Only familiar things can be stuffed into the mental category of the “known” and thereby lose their power to move us. When the mind is caught off guard, when it’s confronted by something that it can’t label, then there must be an opening onto direct apprehension. New ideas, sensations and mental landscapes all have a chance to slip through the cracks. Spurred on by this inspiration, I told Tim and Tommy one night during rehearsals that we should have certain songs - or at least, certain movements within our songs - which we never played the same way twice.

“We’ll just create the space for whatever wants to come through in the moment,” I said. “And then we’ve got to run with it - that’s the thing - even if it takes us to some scary places.”

Inviting - and Promoting - the Unknown

Oftentimes, the most powerful art is as much a surprise to the artist as to the beholder. But this can only happen when the space is ready. If too much is planned then the spontaneous fire can't get through.

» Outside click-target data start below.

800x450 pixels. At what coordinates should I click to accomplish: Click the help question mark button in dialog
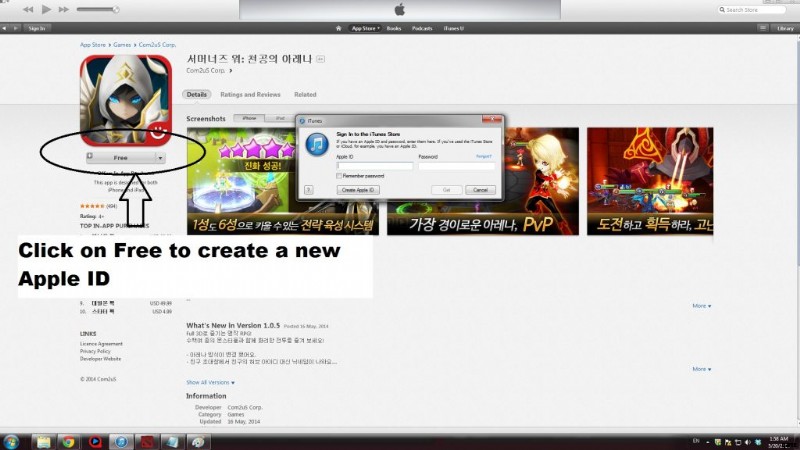[309, 189]
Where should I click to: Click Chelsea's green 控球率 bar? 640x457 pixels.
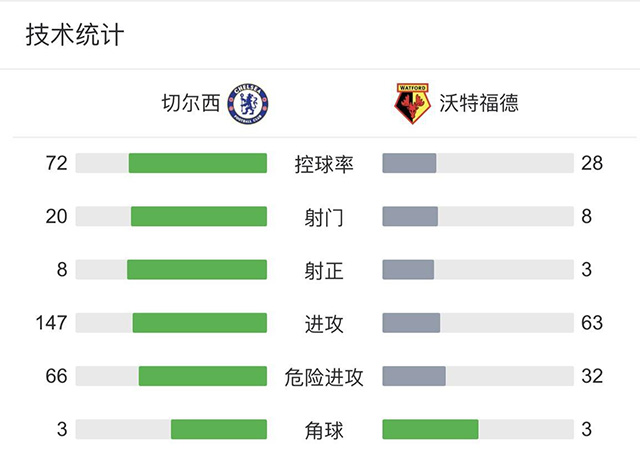[x=198, y=163]
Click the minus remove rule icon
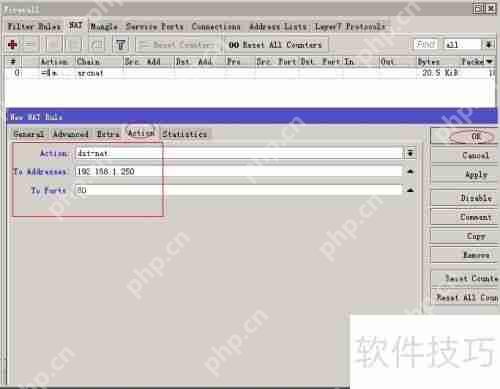Viewport: 500px width, 389px height. [29, 44]
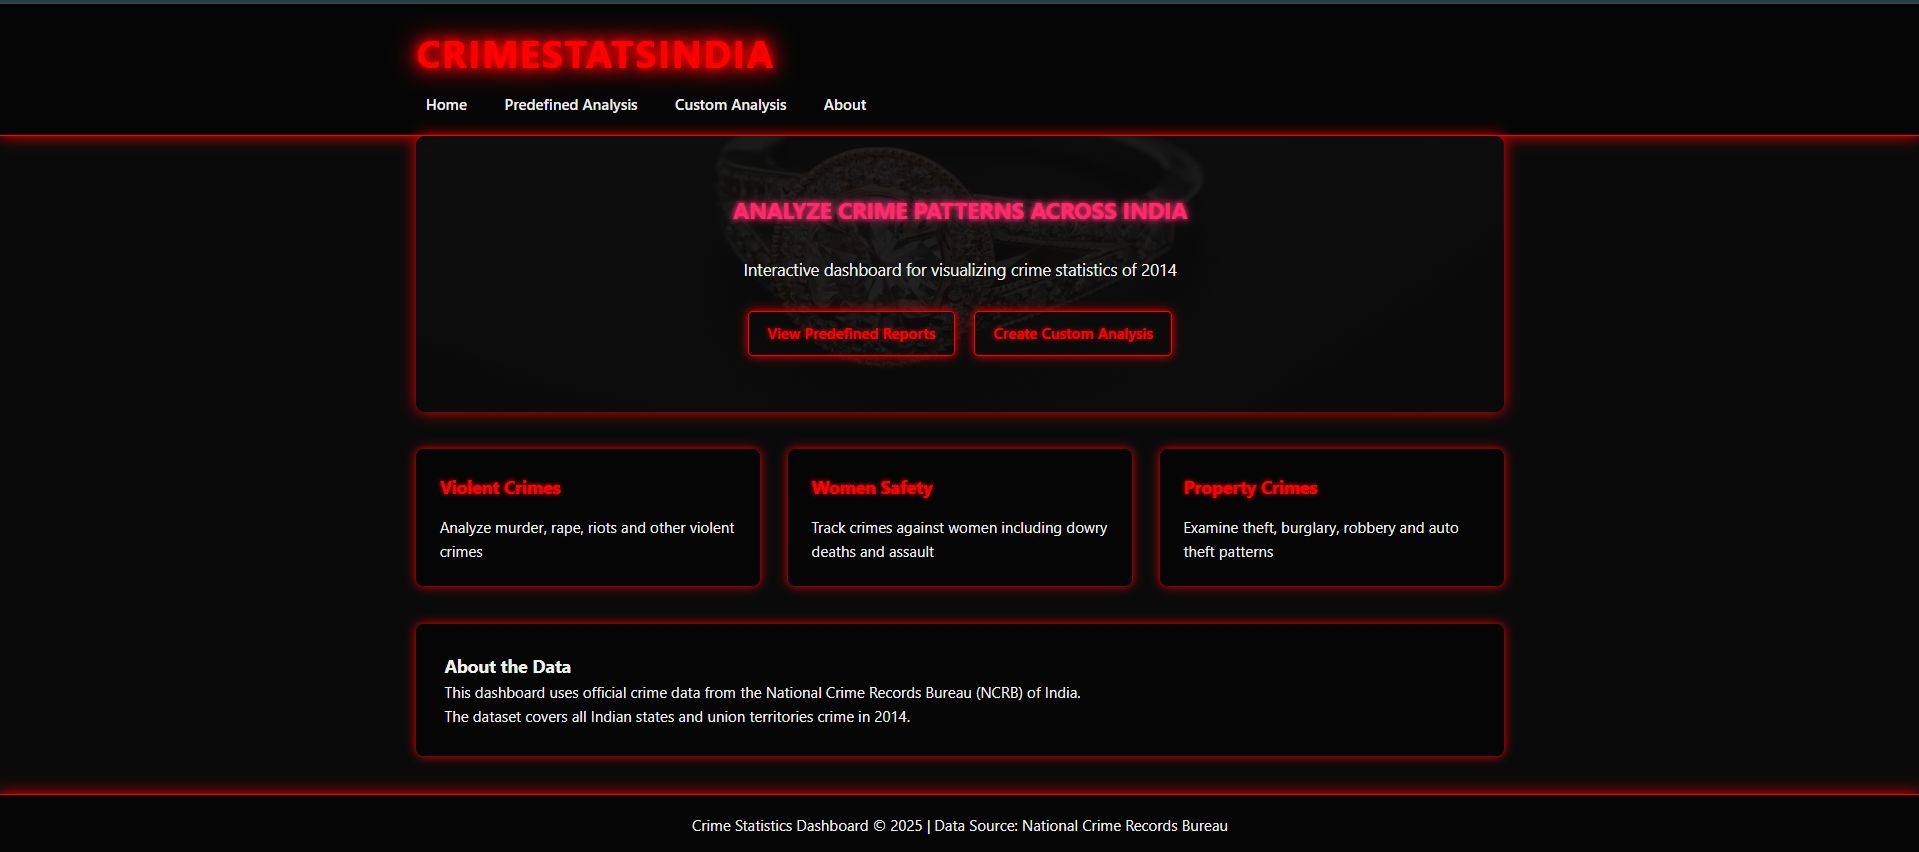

In Brandon's case, the approach worked in some ways because he was desperate enough to forsake safety and pursue the Muse at all costs. One of his earliest supportive critics wrote:

The band’s manager is off to my right, by the bar, weeping her eyes out at the sight of it all. One cocktail waitress is standing spellbound in the aisle, the forgotten platter of drinks in danger of slipping off of her shoulder. Brandon is soloing majestically behind the wall of his hair one moment and then telling us all about a ladyfriend of his who’d beaten cancer the next. You never know which way this guy is turning. It HAD to be utterly spontaneous; and yet his telepathic bandmates - Tommy Visconti on bass and Carlos Rodriguez on drums - respond to his every mad swerve as if this was all something that they’d rehearsed a dozen times over the night before.

The Aftermath

After the revolutionary fires of the '60s died down, the spontaneous fire found voice in pockets of the punk movement, in the erratic passion of Patti Smith, in the mind-bending free-form musical tapestries of Sonic Youth...

The dream-scapes that lie beneath the thresholds of reason will always seek release. Sometimes they find it; and. if we're really lucky, there will be artists who are awake enough to capture that Presence within their music.

Those tend to be the songs that we remember longest, the songs whose fire is made to endure the world longer than us.